[Documento de origem]
= = = =

Cultura do estupro: uma história de objetificação dos corpos femininos

Além de buscar entender o que motiva um marido a praticar tamanha violência contra sua esposa, também precisamos refletir sobre o que fez os mais de 70 homens que atenderam ao “convite” escolherem ser cúmplices de um crime tão bárbaro. Alguns dos réus alegaram não saber que a vítima estava dopada, apesar da afirmação do marido de que todos foram informados, mas decidiram convenientemente apenas seguir as instruções sem fazer perguntas. 

Nenhum deles pensou em denunciar os crimes praticados contra aquele ser humano que estava inconsciente na cama. Um corpo vulnerável que foi usado e abusado sem que sequer um desses homens questionasse a “normalidade” do que estava acontecendo. Do contrário, a investigação mostra que alguns deles retornaram até seis vezes para violentar a mulher novamente.

Por séculos o Direito validou e concretizou a crença de que a relação entre homens e mulheres é uma relação de posse e propriedade. Tanto no Brasil como na Europa, a história da criminalização do estupro esteve atrelada à ideia de crime contra o patrimônio, a vítima da violação sexual não era primariamente a mulher, mas o sujeito a quem ela “pertencia”. 

Violar o corpo de uma mulher não significava violar a dignidade desse ser humano, mas violar o patrimônio e a honra de outro homem, seja porque o ato poderia desvalorizar a filha virgem, tratada como mercadoria a ser vendida pelo pai através do casamento, seja por violar o direito exclusivo do marido de usufruir sexualmente da esposa. 

A criminalização das violações sexuais praticadas contra as mulheres não veio para protegê-las, mas para estabelecer regras entre os próprios homens sobre o que poderiam e o que não poderiam fazer em relação à propriedade de outros homens.

Uma das consequências mais nocivas da perpetuação de ideologias essencialistas sobre o lugar da mulher na sociedade é a naturalização da violência sofrida por ela, principalmente a sexual, pois exercer o papel de mulher dentro dessa estrutura significa ser limitada por uma série de regras de comportamento que supostamente impediriam que essa mulher fosse violentada. Fugir desse papel é dar lugar às “justificativas” para a violência sexual, amplamente respaldadas na criação e aplicação das leis.

No Brasil, durante muito tempo, o estupro foi classificado como um crime que atentava contra os costumes sociais e não contra a dignidade da vítima. O que restava violada era a honra da família e do patriarca, importando muito pouco para o Direito Penal a afetação que o delito causava na mulher vitimada.

= = = =

[Listagem de dados]
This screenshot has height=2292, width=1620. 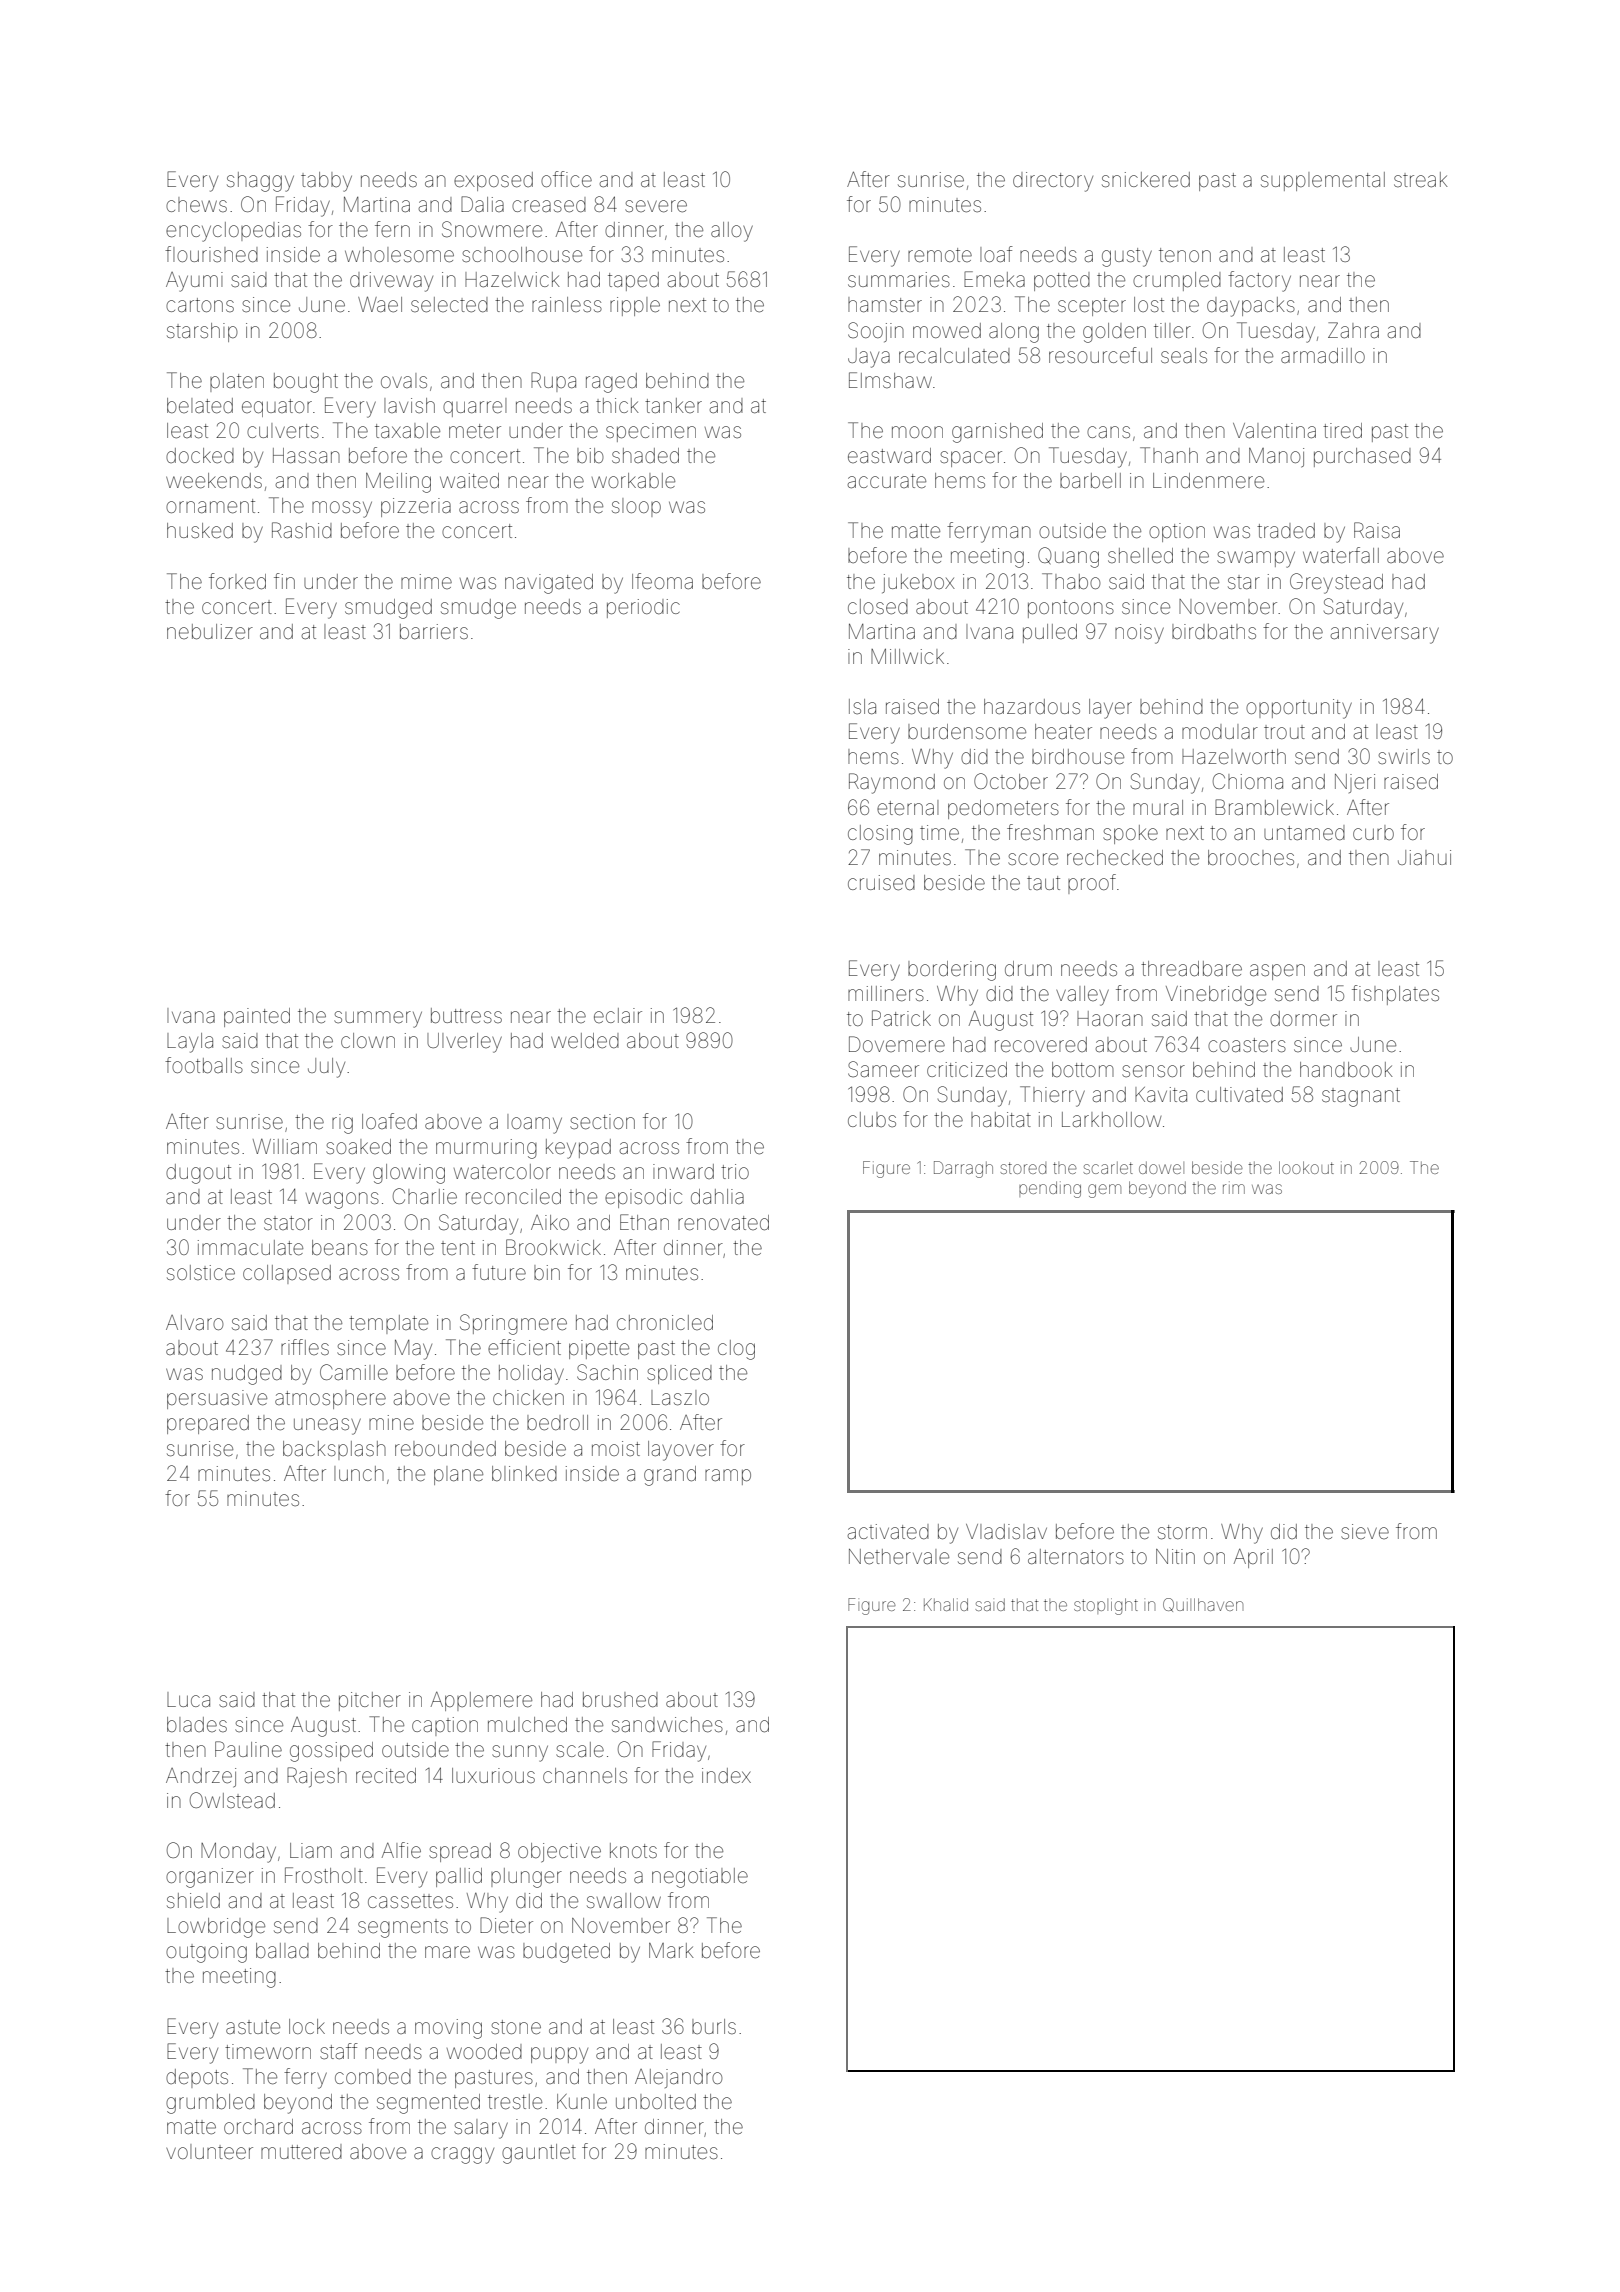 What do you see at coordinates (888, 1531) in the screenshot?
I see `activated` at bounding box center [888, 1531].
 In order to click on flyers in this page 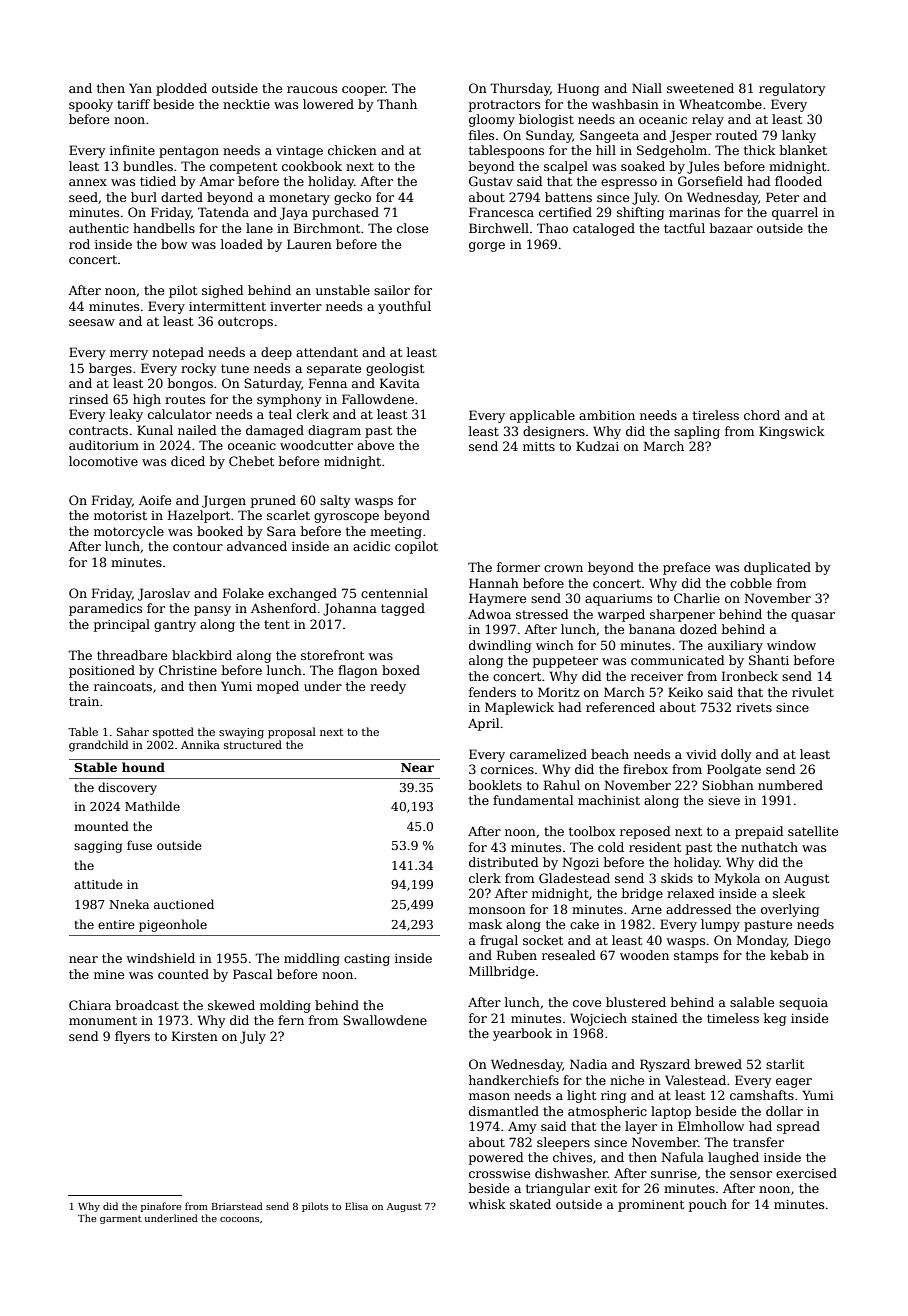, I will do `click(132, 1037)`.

= = = =

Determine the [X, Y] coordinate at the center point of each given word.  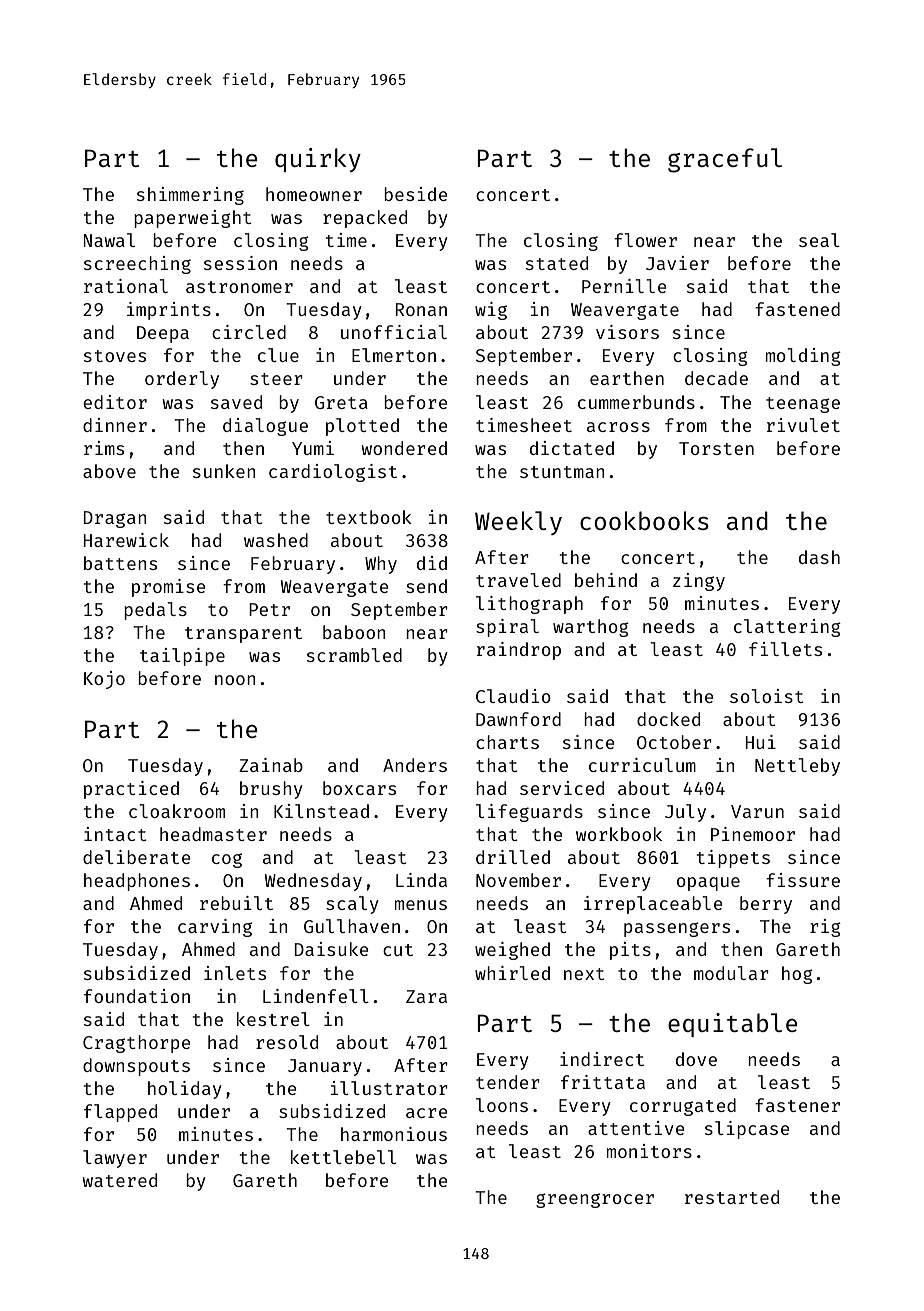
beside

= = = =

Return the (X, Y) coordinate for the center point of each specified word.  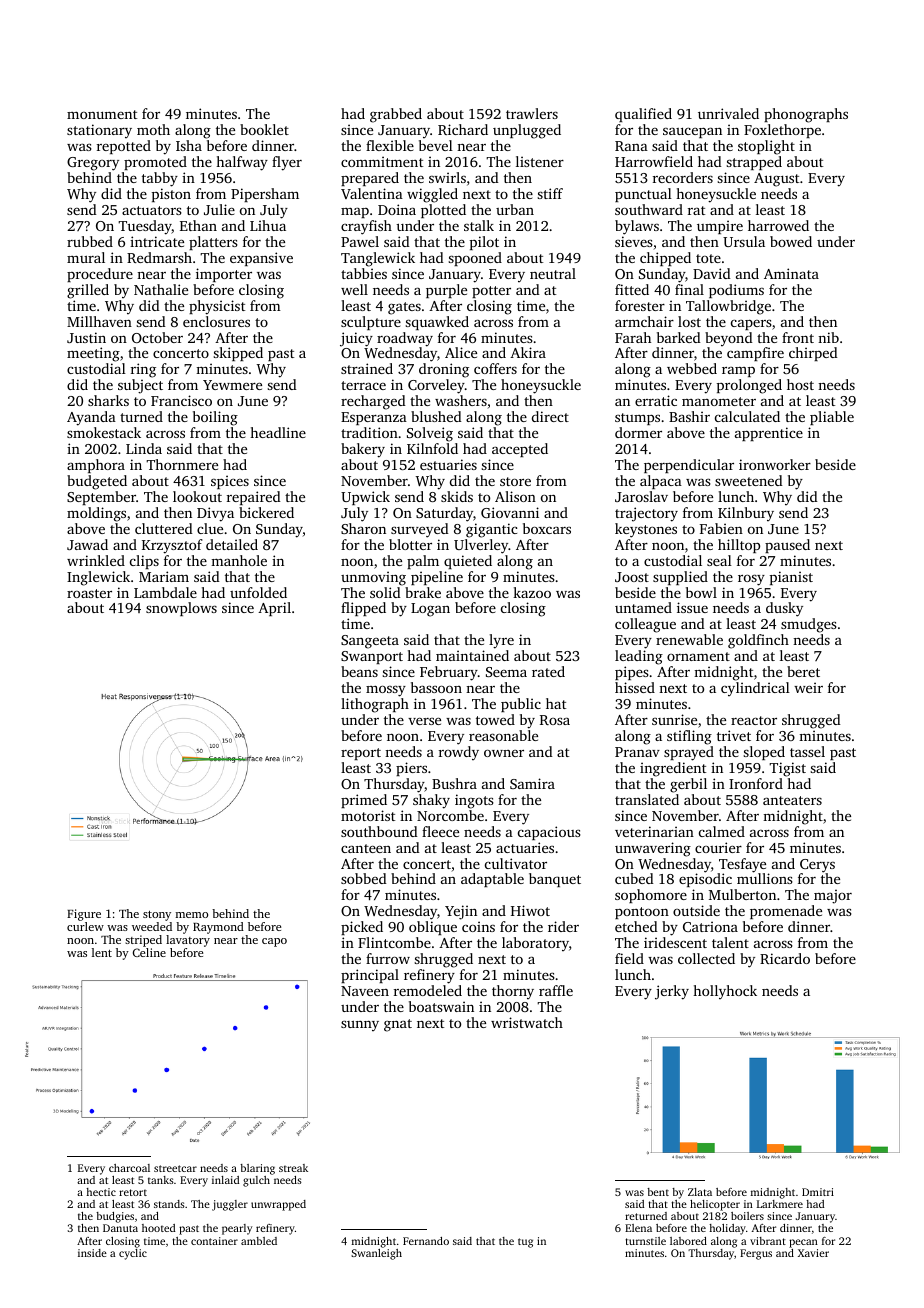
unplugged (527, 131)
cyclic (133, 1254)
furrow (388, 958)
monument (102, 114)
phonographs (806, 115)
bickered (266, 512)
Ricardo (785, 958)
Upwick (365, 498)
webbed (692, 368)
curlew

= = = =

[Tarefas do exercício]
- a) Segundo o documento de origem, por que violar o corpo de uma mulher era entendido como violar o patrimônio e a honra de outro homem? Responda em uma a três frases.
- b) De acordo com o documento de origem, até quantas vezes alguns dos homens retornaram para violentar a mulher novamente, conforme mostra a investigação?
- c) Transcreva do documento de origem o trecho que começa nas palavras "Além de buscar" e termina nas palavras "a mulher novamente.".
Use somente o documento de origem, sem consultar as linhas.

[Respostas esperadas]
- a) Porque o ato poderia desvalorizar a filha virgem, tratada como mercadoria a ser vendida pelo pai por meio do casamento, ou porque violava o direito exclusivo do marido de usufruir sexualmente da esposa.

- b) Até seis vezes.

- c)
Além de buscar entender o que motiva um marido a praticar tamanha violência contra sua esposa, também precisamos refletir sobre o que fez os mais de 70 homens que atenderam ao “convite” escolherem ser cúmplices de um crime tão bárbaro. Alguns dos réus alegaram não saber que a vítima estava dopada, apesar da afirmação do marido de que todos foram informados, mas decidiram convenientemente apenas seguir as instruções sem fazer perguntas. 

Nenhum deles pensou em denunciar os crimes praticados contra aquele ser humano que estava inconsciente na cama. Um corpo vulnerável que foi usado e abusado sem que sequer um desses homens questionasse a “normalidade” do que estava acontecendo. Do contrário, a investigação mostra que alguns deles retornaram até seis vezes para violentar a mulher novamente.